Statement made by Jean-Nicolas Beuze, the UNHCR Representative in Canada:
Thank you for the opportunity to appear before the Standing Committee on Citizenship and Immigration regarding the proposed changes to Canada’s asylum system as outlined in the Budget Implementation Act (BIA). Providing technical advice to increase efficiencies in asylum systems is an integral part of UNHCR’s advisory role worldwide, and we support any measures that ensure prompt decision-making while upholding the essential elements of a fair asylum system.
While the number of asylum-seekers arriving in Canada increased over the last two years, I have previously noted before this Committee that measures taken have maintained access to asylum in a humane and efficient manner with adequate security checks. UNHCR recognizes that governments, including Canada, must strike a balance between managing migration flows, ensuring border security, and maintaining public confidence in asylum and immigration systems. In doing so, they must abide by their international obligation to grant refuge to those at risk of persecution. In this context, mixed flows and onward movements of people from countries like the U.S. may be perceived, by the general public, as a misuse of asylum. It is therefore legitimate for governments to take measures to address such concerns, and find ways to triage cases to ensure a fair, efficient and robust process in a timely manner.
UNHCR welcomes important investments to Canada’s asylum system in the 2019 Budget. They build on increased efficiencies gained over the last two years. The recent proposed legislative changes that we are discussing today, form part of a broader strategy. They include a significant increase in funding to the police, border agency, legal aid and the Immigration and Refugee Board (IRB). They seek to increase cost-effective efficiencies at the front end of the asylum process. Investments in refugee healthcare and housing will also benefit refugees and asylum-seekers.
Under the proposed changes, individuals who have made an asylum claim in countries that have a data sharing agreement with Canada would be barred from having their case heard before the IRB. However, they will not be barred from claiming asylum in Canada or from being recognised as refugees. Indeed, they will be channelled through the Pre-Removal Risk Assessment (PRRA).
The PRRA has the same protection objectives as the refugee determination process at the IRB. It is based on the same grounds and confers the same degree of refugee protection. In other words, the same definition will be applied to assess whether someone is in need of protection in Canada because of risks they may face in their country of origin.
I would like to take a moment to discuss a concern often heard recently. It is true that the PRRA has an acceptance rate of seven per cent when it provides a last recourse measure, after negative decisions by the IRB and the Federal Court. This low acceptance rate suggests that the IRB and Courts are performing their mandate in an effective manner. However, the acceptance rate goes up to approximately 30% when it is a first-instance mechanism. It must be noted that based on the last two years’ data, some three per cent of claimants will be channelled to the PRRA as a first-instance mechanism. Any discussions around acceptance rates should however be taken with a grain of salt. What ultimately matters is that no individual is forcibly returned to a country where he or she will be at risk of torture or persecution. And every case is to be assessed against its own merits.

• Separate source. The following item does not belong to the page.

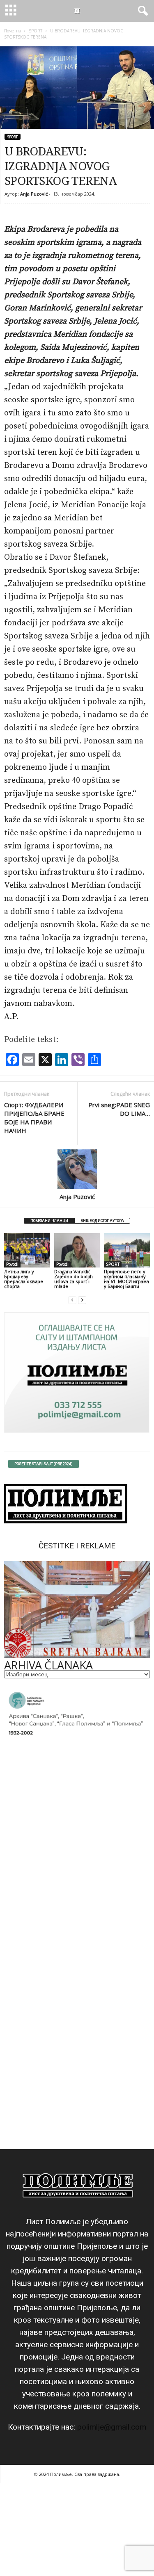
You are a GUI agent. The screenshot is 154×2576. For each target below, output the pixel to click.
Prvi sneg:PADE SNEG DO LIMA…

Protection safeguards built into the PRRA process must now be fully utilized and all stakeholders have a responsibility to make sure that they are used to ensure a fair PRRA process. Under the enhanced PRRA referred to by the government, UNHCR has received assurances from the government that no one would be removed without due process, which notably includes the right to a hearing prior to removal. This in line with Canadian and international jurisprudence. Asylum-seekers falling into this new stream will need to continue having access to information about the PRRA process, effective language interpretation and access to counsel. Similarly, PRRA officers will have to be trained further specifically on how to conduct individual hearings in a fair and efficient manner, including by ensuring that counsels play their role fully through interventions during the course of the hearing.
In the past, UNHCR has also advocated for the reduction of procedural steps throughout the front end case process that cause delays and increase costs. Our recommendations included exceptions for people coming from moratorium countries to be given a protected person status given they cannot be returned home and automatic stays of removal during appeals of negative asylum decisions. UNHCR is looking forward to lessons learned from the various pilots that relate to inter-institutional coordination on case processing, simplification of data collection and forms, triaging and streamlining. In addition, timely removal of those not in need of international protection after all available remedies have been exhausted and due process completed will continue to be key to guarantee an asylum system that is fair and efficient, and thus maintain the public’s confidence.
UNHCR has long supported the IRB and its independence as a model, and continues to do so. Finding ways to increase efficiencies through better triaging while upholding access to fair procedures are however legitimate. In discussing these complex realities, often of a technical nature, we all have a responsibility and must work together to ensure that the conversation about asylum and refugees remains objective and balanced, based on sound legal analysis and facts. Asylum systems must at times be flexible to address changes in the patterns and profiles of asylum-seekers to remain fair, cost-effective and efficient, thus ensuring public confidence in its integrity.